Jennifer stood mesmerized, staring helplessly. The ground began a slow rotation, scraping, rattling, as if she were on a revolving stage. Before her she saw a kind of open doorway, golden, shimmering and inviting. A gentle hand seemed to nudge her toward it. As she passed through, she witnessed a storm of images, like pieces of things in a wind storm, blowing, soaring and scattering. Time appeared to be rewinding itself, spinning wildly, as she looked out into a liquid world of fleeting visions of the 19
century. Buildings and structures appeared, and then crumbled into a dusty blue light. New ones shot up grand and tall, street scenes appeared like moving montages, and people went hurtling by like tumbling gymnasts, across an empty street. She heard church bells, muffled voices, sirens and the sounds of bombs and rifle fire. She was petrified and fascinated.

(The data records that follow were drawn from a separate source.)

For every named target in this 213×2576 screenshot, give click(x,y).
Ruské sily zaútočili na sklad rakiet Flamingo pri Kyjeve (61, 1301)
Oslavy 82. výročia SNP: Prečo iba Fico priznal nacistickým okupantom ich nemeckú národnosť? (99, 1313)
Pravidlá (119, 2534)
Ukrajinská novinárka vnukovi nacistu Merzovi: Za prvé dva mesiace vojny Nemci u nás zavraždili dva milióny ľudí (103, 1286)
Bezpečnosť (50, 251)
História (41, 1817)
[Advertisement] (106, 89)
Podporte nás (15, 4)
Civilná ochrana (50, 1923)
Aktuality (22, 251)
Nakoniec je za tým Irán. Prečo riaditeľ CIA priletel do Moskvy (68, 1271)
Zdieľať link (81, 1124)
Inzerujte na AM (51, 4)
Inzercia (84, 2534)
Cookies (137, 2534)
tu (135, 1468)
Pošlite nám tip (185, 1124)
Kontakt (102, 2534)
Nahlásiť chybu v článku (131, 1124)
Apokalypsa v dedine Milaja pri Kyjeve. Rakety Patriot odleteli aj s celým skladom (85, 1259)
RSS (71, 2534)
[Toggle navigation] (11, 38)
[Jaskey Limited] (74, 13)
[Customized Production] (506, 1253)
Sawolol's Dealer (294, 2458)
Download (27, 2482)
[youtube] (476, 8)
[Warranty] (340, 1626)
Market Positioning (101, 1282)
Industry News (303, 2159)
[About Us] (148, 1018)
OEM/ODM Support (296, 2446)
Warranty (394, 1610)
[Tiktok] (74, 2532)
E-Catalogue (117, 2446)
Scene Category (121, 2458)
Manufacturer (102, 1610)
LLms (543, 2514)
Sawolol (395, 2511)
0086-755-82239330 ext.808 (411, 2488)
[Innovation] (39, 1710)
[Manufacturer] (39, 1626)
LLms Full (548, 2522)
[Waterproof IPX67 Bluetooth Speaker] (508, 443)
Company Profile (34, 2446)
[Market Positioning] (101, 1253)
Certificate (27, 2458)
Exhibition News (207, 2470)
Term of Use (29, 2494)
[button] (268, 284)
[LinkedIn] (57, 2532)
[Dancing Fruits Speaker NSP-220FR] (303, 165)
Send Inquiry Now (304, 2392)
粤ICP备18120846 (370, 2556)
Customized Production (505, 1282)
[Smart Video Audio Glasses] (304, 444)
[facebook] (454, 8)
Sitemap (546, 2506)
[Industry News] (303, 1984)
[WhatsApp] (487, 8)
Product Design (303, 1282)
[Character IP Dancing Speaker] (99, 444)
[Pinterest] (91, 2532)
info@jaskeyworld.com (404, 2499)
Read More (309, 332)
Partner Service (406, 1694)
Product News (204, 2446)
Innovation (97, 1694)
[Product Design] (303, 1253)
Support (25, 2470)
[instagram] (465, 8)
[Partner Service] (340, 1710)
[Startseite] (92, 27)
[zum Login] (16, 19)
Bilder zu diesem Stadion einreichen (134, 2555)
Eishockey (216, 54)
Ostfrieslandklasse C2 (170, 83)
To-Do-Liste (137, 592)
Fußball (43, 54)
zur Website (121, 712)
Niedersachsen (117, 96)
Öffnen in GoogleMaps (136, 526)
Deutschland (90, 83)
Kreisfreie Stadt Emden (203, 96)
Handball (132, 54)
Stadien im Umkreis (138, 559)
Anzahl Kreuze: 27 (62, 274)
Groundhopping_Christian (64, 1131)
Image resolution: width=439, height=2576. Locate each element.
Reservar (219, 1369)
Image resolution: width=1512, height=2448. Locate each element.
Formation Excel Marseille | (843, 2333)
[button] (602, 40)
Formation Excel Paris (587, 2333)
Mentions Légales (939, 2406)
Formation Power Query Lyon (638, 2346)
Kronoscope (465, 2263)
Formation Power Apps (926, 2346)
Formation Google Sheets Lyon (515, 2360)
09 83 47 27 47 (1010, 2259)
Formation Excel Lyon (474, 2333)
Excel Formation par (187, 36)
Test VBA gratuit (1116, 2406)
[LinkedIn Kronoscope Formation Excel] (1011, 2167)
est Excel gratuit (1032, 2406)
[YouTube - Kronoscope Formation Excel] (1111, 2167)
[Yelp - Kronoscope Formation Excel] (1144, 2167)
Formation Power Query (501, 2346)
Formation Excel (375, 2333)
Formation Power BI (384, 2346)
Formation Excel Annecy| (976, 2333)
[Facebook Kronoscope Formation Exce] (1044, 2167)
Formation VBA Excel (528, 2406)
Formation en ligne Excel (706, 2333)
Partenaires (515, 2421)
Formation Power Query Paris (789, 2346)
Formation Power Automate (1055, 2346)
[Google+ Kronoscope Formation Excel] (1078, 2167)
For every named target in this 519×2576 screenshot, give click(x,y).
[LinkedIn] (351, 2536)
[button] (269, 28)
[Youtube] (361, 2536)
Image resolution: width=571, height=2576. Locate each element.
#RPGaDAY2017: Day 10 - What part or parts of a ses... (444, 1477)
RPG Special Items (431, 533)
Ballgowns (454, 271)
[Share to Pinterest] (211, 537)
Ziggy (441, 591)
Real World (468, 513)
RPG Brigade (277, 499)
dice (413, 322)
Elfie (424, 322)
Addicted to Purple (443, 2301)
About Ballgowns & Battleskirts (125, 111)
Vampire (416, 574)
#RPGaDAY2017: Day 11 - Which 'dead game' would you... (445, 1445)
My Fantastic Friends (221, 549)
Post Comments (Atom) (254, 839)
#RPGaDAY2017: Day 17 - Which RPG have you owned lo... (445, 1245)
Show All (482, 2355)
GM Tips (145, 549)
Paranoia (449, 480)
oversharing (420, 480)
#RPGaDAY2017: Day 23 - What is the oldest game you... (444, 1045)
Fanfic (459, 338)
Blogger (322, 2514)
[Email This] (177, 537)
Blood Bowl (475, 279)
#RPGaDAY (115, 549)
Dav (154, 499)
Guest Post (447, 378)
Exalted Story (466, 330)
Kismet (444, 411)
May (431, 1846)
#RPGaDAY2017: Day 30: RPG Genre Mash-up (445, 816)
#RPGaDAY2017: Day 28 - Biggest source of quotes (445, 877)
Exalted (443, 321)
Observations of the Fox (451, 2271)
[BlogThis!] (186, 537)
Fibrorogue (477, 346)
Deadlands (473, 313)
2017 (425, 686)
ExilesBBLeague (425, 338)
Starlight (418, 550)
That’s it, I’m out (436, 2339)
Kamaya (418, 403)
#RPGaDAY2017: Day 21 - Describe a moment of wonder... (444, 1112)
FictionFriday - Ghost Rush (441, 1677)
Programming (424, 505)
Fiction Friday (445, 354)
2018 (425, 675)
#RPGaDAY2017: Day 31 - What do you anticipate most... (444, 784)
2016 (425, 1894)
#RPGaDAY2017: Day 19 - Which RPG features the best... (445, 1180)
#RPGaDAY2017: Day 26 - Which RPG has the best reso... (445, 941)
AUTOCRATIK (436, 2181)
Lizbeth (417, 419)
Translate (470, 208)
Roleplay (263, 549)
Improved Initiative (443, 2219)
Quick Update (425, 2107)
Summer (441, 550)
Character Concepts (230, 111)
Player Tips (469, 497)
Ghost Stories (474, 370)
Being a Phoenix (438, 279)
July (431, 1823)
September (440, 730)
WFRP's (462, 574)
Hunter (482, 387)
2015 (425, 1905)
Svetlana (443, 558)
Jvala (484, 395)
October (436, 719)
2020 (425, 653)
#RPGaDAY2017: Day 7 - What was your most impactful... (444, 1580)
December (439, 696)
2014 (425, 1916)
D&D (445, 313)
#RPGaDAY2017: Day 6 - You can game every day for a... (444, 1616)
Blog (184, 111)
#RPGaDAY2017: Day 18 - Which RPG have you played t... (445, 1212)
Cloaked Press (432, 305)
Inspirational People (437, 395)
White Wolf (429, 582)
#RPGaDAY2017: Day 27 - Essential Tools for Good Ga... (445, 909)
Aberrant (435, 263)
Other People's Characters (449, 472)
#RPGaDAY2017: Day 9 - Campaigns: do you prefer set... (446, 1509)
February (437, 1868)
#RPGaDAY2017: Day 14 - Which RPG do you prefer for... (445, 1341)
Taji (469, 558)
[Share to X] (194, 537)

Then suddenly, everything stopped and fell into a deafening silence. Gradually, a new reality began to take shape: the sounds of clattering coaches; horses’ galloping hooves and neighing; the blur of human voices; the vague, shadowy outlines of buildings and people. Her nose was assaulted by the sharp odor of horse droppings, and she sneezed.

Then suddenly, in front of her, a group of women approached. They wore lavish dresses and gripped dark umbrellas, staring at her strangely, indignantly, obviously spurning her. She was amazed at the clarity of detail: a long gown of royal-blue satin, an emerald gown trimmed with velvet and lace, a beautifully tailored gown of dark blue twill and cream-colored flannel. Their hats stood six inches high or more, with large brims and shallow crowns, made of burgundy or dark green felt, with dramatic plumes and feathers.

Her attention was pulled away to the street. A bright yellow carriage with shiny black fenders passed, followed by magnificently enameled coaches drawn by sleek black prancing horses and driven by proud liveried men with top hats and polished boots. She saw carriages of all sorts, a dray wagon, hired two-wheeled
hackneys and horsecars all competing for the right-of-way, just as her taxi had done, traveling from the airport. Pedestrians seemed to bully their way through the intersections, taking their lives into their hands, some pausing to look back at her, with dark, curious eyes.